US Fed to provide 2.3 tln USD in loans to support economy amid coronavirus disruptions


In this March 17, 2020 file photo, people wait in line for help with unemployment benefits at the One-Stop Career Center in Las Vegas. (Photo: AP)

WASHINGTON, April 9 (Xinhua) -- The U.S. Federal Reserve on Thursday unveiled new programs to provide up to 2.3 trillion U.S. dollars in loans to support the economy disrupted by the coronavirus break.

"This funding will assist households and employers of all sizes and bolster the ability of state and local governments to deliver critical services during the coronavirus pandemic," the Fed said in a statement.

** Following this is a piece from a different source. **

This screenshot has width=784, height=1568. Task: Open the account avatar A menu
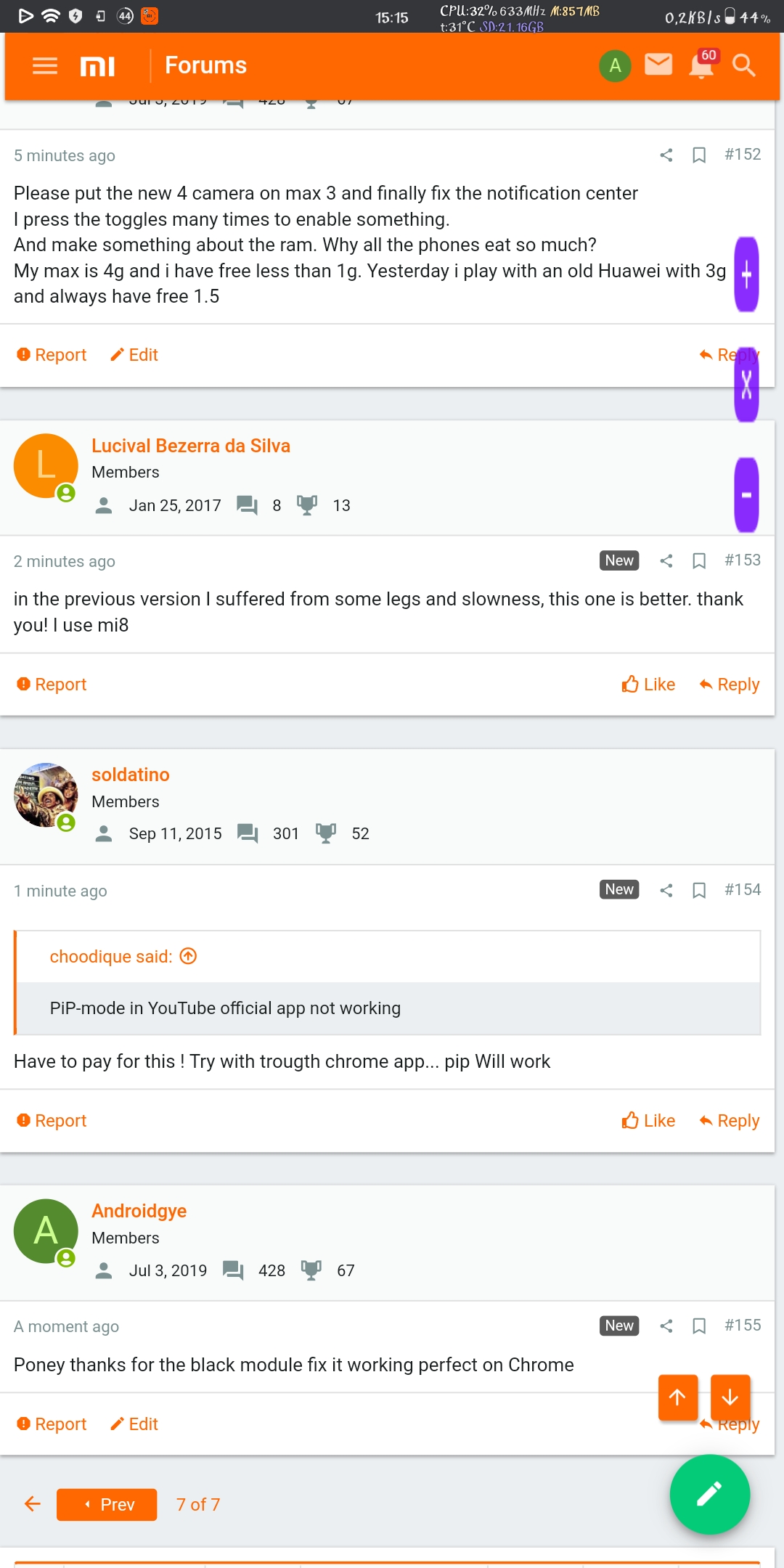click(615, 65)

The programs the Fed announced Thursday includes establishing a Municipal Liquidity Facility that will offer up to 500 billion dollars in lending to states and municipalities.

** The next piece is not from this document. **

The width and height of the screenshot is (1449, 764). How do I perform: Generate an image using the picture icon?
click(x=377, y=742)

Meanwhile, the Fed will purchase 600 billion dollars in loans through the Main Street Lending Program to ensure credit flows to small and mid-sized businesses.

The Fed will also expand the size and scope of the Primary and Secondary Market Corporate Credit Facilities as well as the Term Asset-Backed Securities Loan Facility, which will now support up to 850 billion dollars in credit to households and businesses.

"The Fed's role is to provide as much relief and stability as we can during this period of constrained economic activity, and our actions today will help ensure that the eventual recovery is as vigorous as possible," Fed Chair Jerome Powell said in a statement.

At an event hosted by the Brookings Institution later in the day, Powell said the central bank is deploying these lending powers to "an unprecedented extent" to help shepherd the economy through this difficult time.

"We will continue to use these powers forcefully, proactively, and aggressively until we are confident that we are solidly on the road to recovery," he said.

But Powell stressed that the Fed can only make secured loans to solvent entities with the expectation that the loans will be fully repaid, as the central bank is not authorized to grant money to particular beneficiaries.

The Fed chief believed that the economic rebound can be robust when the spread of the virus is under control, businesses reopens and people come back to work.

"We are using our tools to help build a bridge from the solid economic foundation on which we entered this crisis to a position of regained economic strength on the other side," he said.